[WHAT THE EXERCISE ASKS] Set down the listing exactly as given, minus images.

[ENTRIES SUPPLIED]
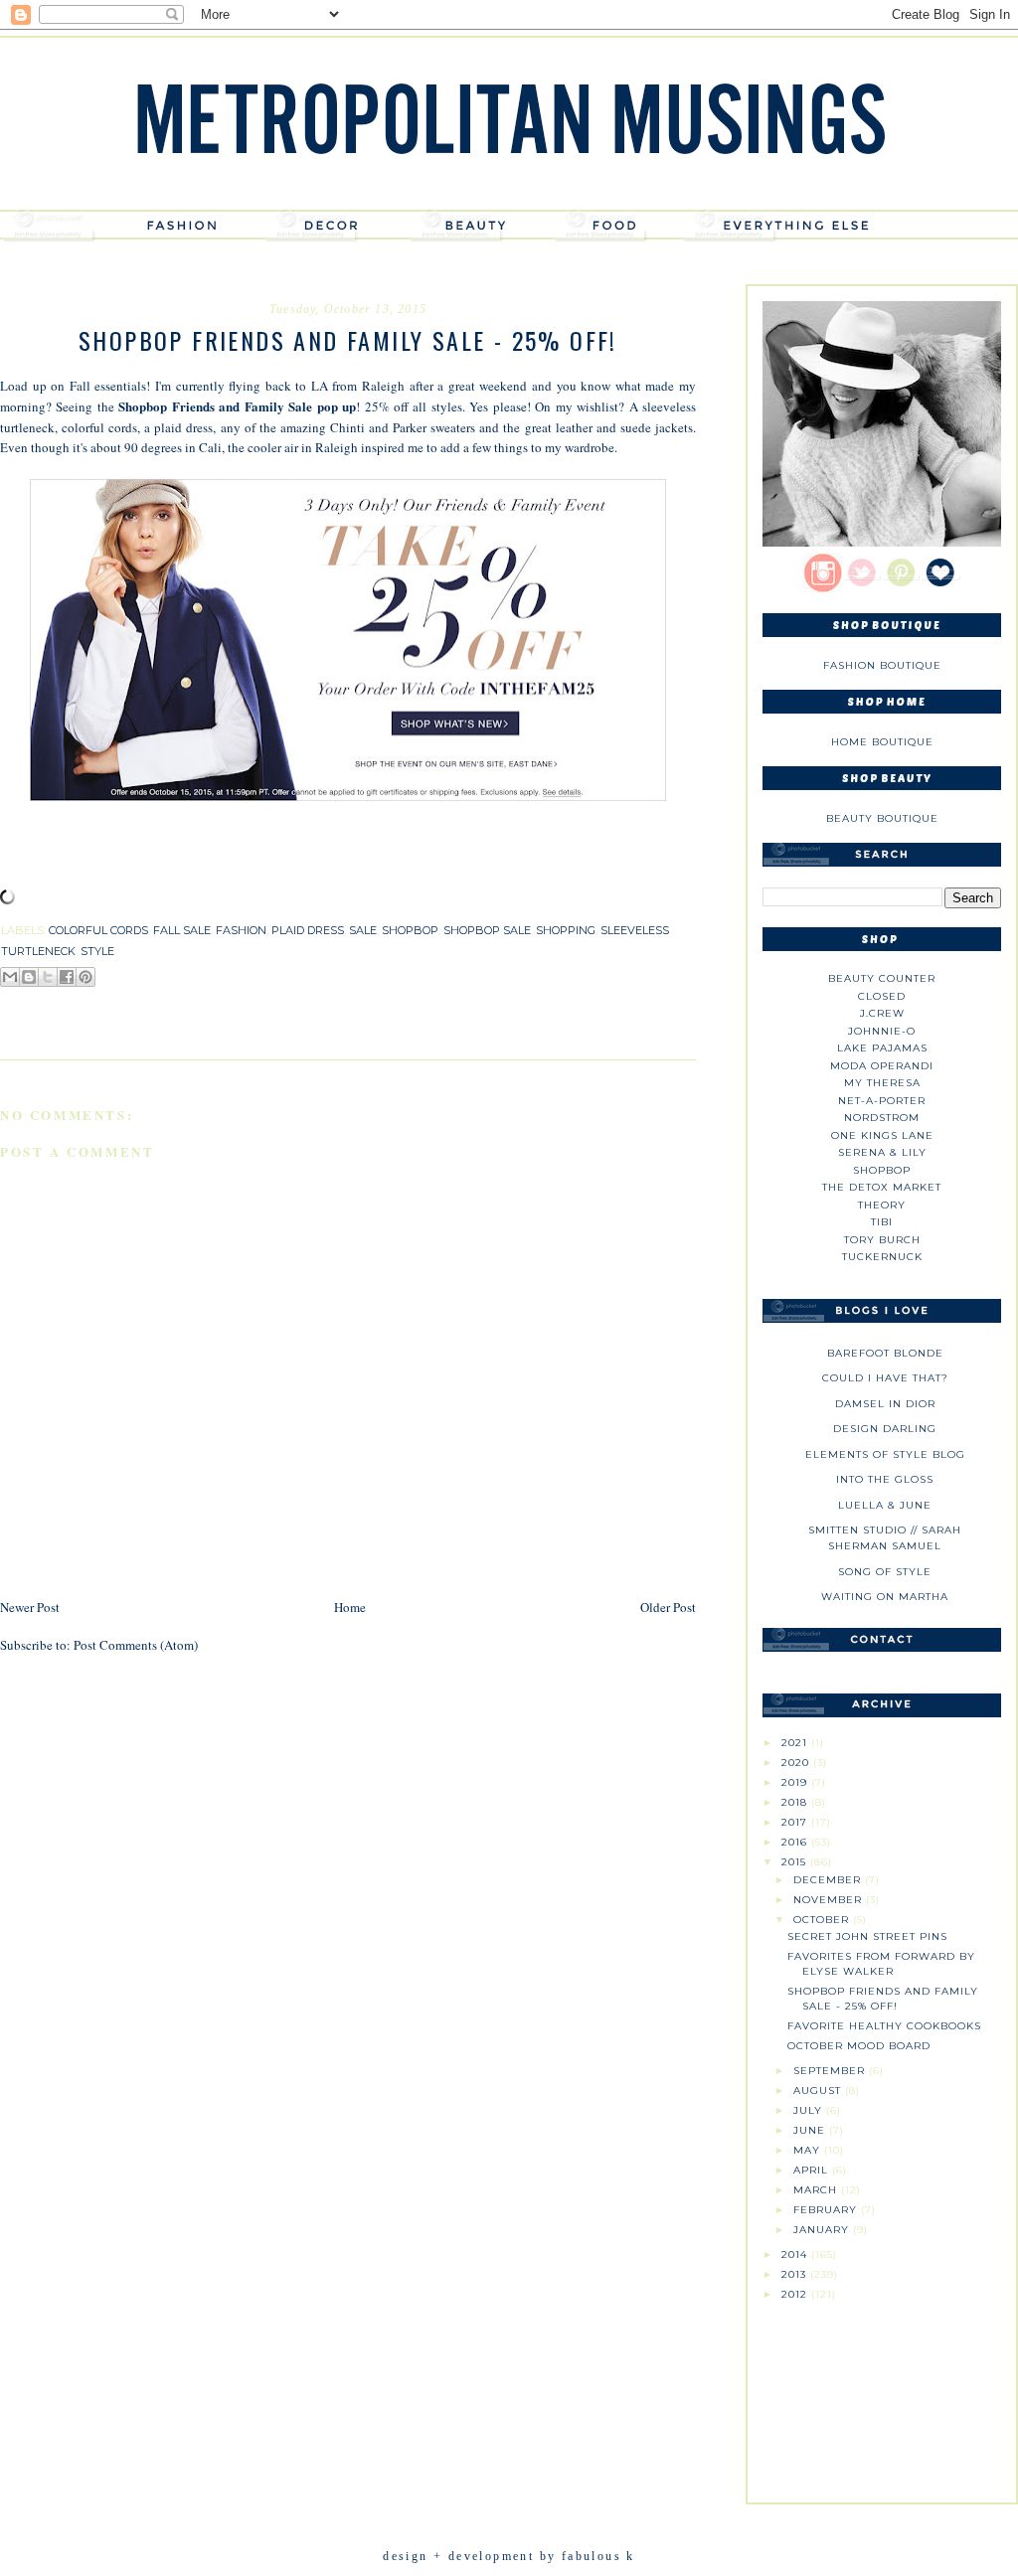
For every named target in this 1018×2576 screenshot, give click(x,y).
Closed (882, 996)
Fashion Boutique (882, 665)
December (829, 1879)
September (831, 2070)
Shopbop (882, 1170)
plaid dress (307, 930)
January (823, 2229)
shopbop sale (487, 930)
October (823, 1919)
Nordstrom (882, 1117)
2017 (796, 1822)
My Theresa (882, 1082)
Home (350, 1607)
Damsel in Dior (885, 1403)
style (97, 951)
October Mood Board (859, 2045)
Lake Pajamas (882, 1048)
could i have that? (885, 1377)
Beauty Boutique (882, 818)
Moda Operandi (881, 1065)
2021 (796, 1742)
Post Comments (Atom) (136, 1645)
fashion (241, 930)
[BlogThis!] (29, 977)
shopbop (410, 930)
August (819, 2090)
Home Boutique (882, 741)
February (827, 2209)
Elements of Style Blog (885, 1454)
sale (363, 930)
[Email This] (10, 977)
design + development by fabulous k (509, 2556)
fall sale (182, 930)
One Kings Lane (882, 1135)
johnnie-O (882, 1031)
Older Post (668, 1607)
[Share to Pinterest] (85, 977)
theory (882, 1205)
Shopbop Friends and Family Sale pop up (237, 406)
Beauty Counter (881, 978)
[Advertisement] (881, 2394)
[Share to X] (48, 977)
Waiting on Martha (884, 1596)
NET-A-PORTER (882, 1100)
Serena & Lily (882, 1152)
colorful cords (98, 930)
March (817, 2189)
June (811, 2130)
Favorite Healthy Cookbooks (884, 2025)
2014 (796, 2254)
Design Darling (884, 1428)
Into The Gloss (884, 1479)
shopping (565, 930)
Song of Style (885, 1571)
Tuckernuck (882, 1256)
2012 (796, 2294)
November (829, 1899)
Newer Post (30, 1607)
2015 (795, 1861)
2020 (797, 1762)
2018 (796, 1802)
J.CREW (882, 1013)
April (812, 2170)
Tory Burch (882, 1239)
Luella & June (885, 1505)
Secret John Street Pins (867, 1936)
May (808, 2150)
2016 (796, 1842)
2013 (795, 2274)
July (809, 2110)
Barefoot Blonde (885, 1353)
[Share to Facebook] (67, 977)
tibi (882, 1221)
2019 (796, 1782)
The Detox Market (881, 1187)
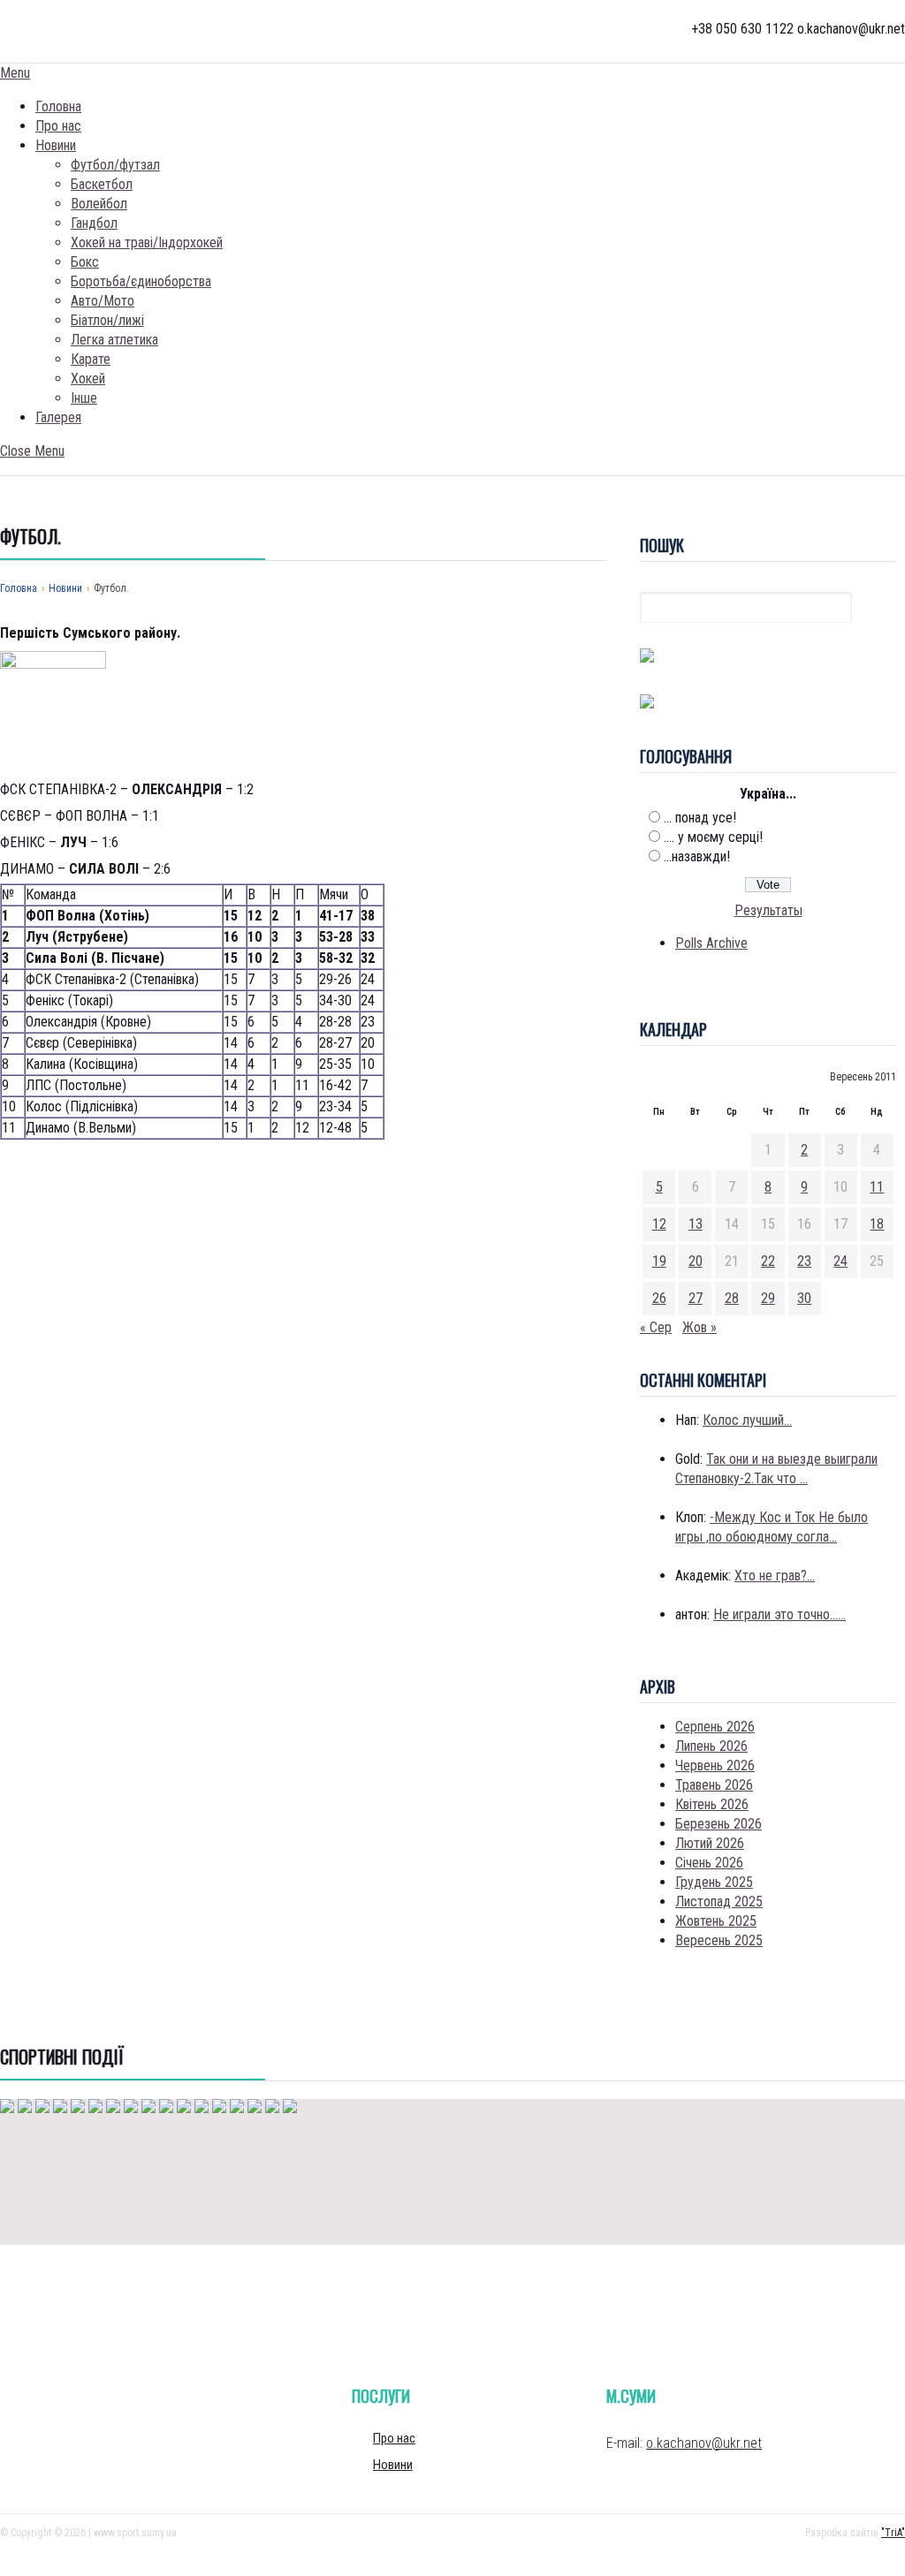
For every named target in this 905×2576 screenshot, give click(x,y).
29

[ANSWER SECTION]
For every named target in this 1018×2576 screenshot, give click(x,y).
Closed (882, 996)
Fashion Boutique (882, 665)
December (829, 1879)
September (831, 2070)
Shopbop (882, 1170)
plaid dress (307, 930)
January (823, 2229)
shopbop sale (487, 930)
October (823, 1919)
Nordstrom (882, 1117)
2017 (796, 1822)
My Theresa (882, 1082)
Home (350, 1607)
Damsel in Dior (885, 1403)
style (97, 951)
October Mood Board (859, 2045)
Lake Pajamas (882, 1048)
could i have that? (885, 1377)
Beauty Boutique (882, 818)
Moda Operandi (881, 1065)
2021 (796, 1742)
Post Comments (Atom) (136, 1645)
fashion (241, 930)
[BlogThis!] (29, 977)
shopbop (410, 930)
August (819, 2090)
Home Boutique (882, 741)
February (827, 2209)
Elements of Style Blog (885, 1454)
sale (363, 930)
[Email This] (10, 977)
design + development by fabulous k (509, 2556)
fall sale (182, 930)
One Kings Lane (882, 1135)
johnnie-O (882, 1031)
Older Post (668, 1607)
[Share to Pinterest] (85, 977)
theory (882, 1205)
Shopbop Friends and Family Sale pop up (237, 406)
Beauty Counter (881, 978)
[Advertisement] (881, 2394)
[Share to X] (48, 977)
Waiting on Martha (884, 1596)
NET-A-PORTER (882, 1100)
Serena & Lily (882, 1152)
colorful cords (98, 930)
March (817, 2189)
June (811, 2130)
Favorite Healthy Cookbooks (884, 2025)
2014 (796, 2254)
Design Darling (884, 1428)
Into The Gloss (884, 1479)
shopping (565, 930)
Song of Style (885, 1571)
Tuckernuck (882, 1256)
2012 (796, 2294)
November (829, 1899)
Newer Post (30, 1607)
2015 (795, 1861)
2020 (797, 1762)
2018 (796, 1802)
J.CREW (882, 1013)
April (812, 2170)
Tory Burch (882, 1239)
Luella & June (885, 1505)
Secret John Street Pins (867, 1936)
May (808, 2150)
2016 (796, 1842)
2013 (795, 2274)
July (809, 2110)
Barefoot Blonde (885, 1353)
[Share to Facebook] (67, 977)
tibi (882, 1221)
2019 (796, 1782)
The Detox Market (881, 1187)
For every named target in this 905×2576 screenshot, give click(x,y).
29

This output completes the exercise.